Reading text:
** Start **
The saying goes that it takes a village to raise a child. But in Oshiyie, a village in Ghana, it takes a nonprofit based in St. Albans to build a new school.
Adjoa Esinam Gzifa and Barbara Bryant, who run Future Scholars Inc, are currently working to raise $200,000 to build a school in Oshiyie, a village they have visited several times during the past five years.
So far, they have $30,000 - enough to pay for the foundation - but they want the funding for school in place by the end of the year.
"I'm trying my best," Gzifa, the third vice president of Community Board 12, said last Thursday.
Gzifa and Bryant have been supporting the village's school since a visit there five years ago. The pair have been making annual trips to Africa to bring clothing and supplies to villages for many years, but ever since meeting the schoolchildren and teachers in Oshiyie five years ago, they have focused their efforts on the village.
"We fell in love with the project," said Gzifa, who took on her African name and began wearing traditional African garb after a "naming ceremony" she experienced 10 years ago during her first trip to Ghana.
** End **
Records:
** Start **
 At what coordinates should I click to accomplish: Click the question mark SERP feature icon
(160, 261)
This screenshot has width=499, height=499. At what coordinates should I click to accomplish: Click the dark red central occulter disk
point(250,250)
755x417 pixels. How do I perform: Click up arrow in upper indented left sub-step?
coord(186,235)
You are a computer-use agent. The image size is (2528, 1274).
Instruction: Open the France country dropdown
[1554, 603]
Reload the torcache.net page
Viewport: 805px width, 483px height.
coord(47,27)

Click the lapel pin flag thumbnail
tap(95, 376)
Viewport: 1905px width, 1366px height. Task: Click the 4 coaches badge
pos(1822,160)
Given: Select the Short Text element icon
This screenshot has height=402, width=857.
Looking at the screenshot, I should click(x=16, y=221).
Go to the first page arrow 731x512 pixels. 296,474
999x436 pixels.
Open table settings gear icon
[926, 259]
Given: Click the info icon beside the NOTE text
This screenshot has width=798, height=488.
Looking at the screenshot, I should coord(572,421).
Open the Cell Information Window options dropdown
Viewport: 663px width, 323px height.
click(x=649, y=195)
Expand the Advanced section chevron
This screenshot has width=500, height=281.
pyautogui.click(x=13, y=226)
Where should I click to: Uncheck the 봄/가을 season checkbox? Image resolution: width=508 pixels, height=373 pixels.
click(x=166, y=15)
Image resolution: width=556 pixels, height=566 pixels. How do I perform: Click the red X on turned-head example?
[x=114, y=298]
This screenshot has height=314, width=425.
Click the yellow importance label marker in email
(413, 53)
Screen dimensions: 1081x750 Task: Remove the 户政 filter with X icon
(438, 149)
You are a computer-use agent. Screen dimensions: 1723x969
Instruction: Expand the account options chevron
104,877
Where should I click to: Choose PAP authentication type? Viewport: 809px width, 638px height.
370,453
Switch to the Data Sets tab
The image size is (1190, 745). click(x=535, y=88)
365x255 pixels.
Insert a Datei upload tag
** End **
Your instructions: Reproduce word for word the passage of the Oshiyie school article between "Adjoa Esinam Gzifa" and "on the village.", inclusive.

Result of the exercise:
Adjoa Esinam Gzifa and Barbara Bryant, who run Future Scholars Inc, are currently working to raise $200,000 to build a school in Oshiyie, a village they have visited several times during the past five years.
So far, they have $30,000 - enough to pay for the foundation - but they want the funding for school in place by the end of the year.
"I'm trying my best," Gzifa, the third vice president of Community Board 12, said last Thursday.
Gzifa and Bryant have been supporting the village's school since a visit there five years ago. The pair have been making annual trips to Africa to bring clothing and supplies to villages for many years, but ever since meeting the schoolchildren and teachers in Oshiyie five years ago, they have focused their efforts on the village.